ISLAMABAD: Tajikistan has expressed interest in importing 100,000 tons of Pakistani meat worth more than $50 million, with both governments expected to finalize a supply agreement soon, Pakistan’s food security ministry said on Tuesday.

Pakistan is trying to grow agriculture-based exports as it seeks regional markets for livestock and food commodities, while Tajikistan, a landlocked Central Asian state, has been expanding food imports to support domestic demand. Pakistan currently exports rice, citrus and mangoes to Dushanbe, though volumes remain small compared to national production, according to official figures.

The development came during a meeting in Islamabad between Pakistan’s Federal Minister for National Food Security and Research Rana Tanveer Hussain and Ambassador of Tajikistan Yusuf Sharifzoda, where agricultural trade, livestock supply and food-security cooperation were discussed.

“Tajikistan intends to purchase 100,000 tons of meat from Pakistan, an import valued at over USD 50 million,” the ambassador said, according to the ministry’s statement, assuring full facilitation and that Islamabad was prepared to meet the demand.

The statement said the two sides agreed to expand cooperation in meat and livestock, fresh fruit, vegetables, staple crops, agricultural research, pest management and standards compliance. Pakistan also proposed strengthening coordination on phytosanitary rules and establishing pest-free production zones to support long-term exports.

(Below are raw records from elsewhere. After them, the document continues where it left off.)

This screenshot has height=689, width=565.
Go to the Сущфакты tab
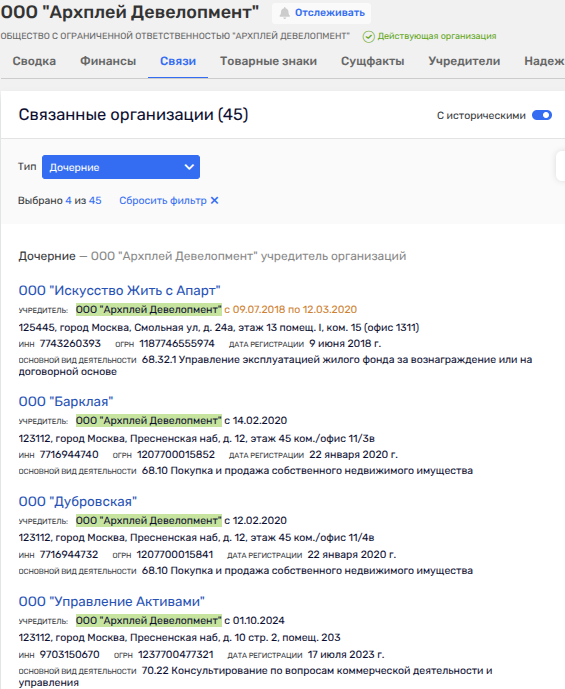click(x=373, y=61)
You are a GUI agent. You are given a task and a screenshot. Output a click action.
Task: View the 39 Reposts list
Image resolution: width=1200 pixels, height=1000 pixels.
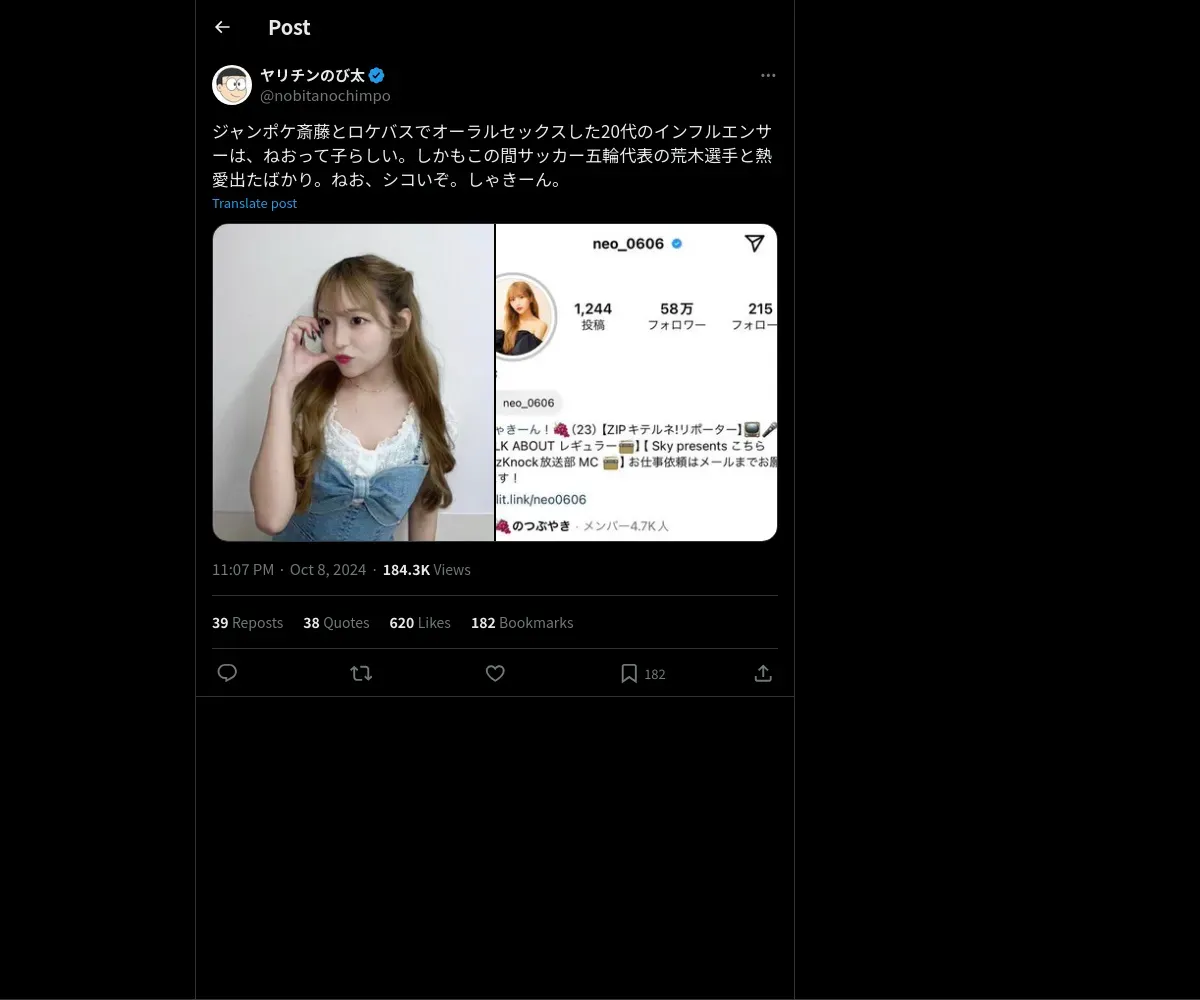(x=247, y=622)
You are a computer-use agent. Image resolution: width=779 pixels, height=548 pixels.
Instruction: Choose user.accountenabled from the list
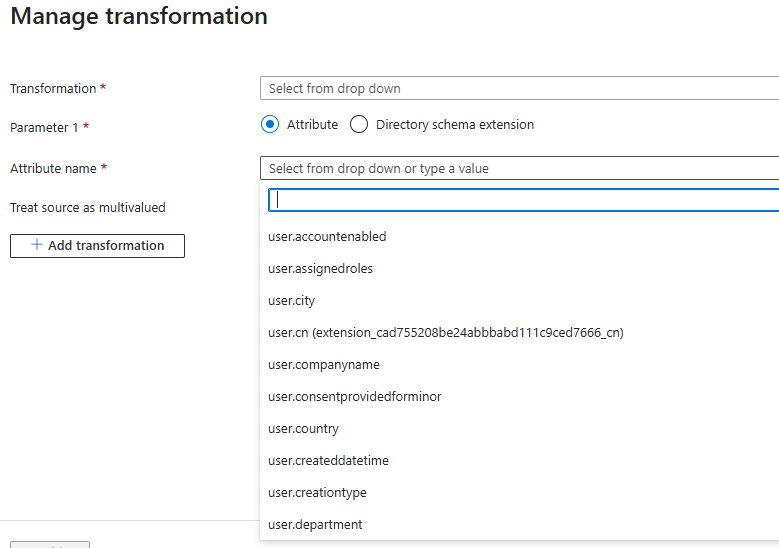[327, 237]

Pakistan and Tajikistan have long maintained political ties but bilateral food trade remains below potential: Pakistan produces 1.8 million tons of mangoes annually but exported just 0.7 metric tons to Tajikistan in 2024, while rice exports amounted to only 240 metric tons in 2022 out of national output of 9.3 million tons. Pakistan imports mainly ginned cotton from Tajikistan.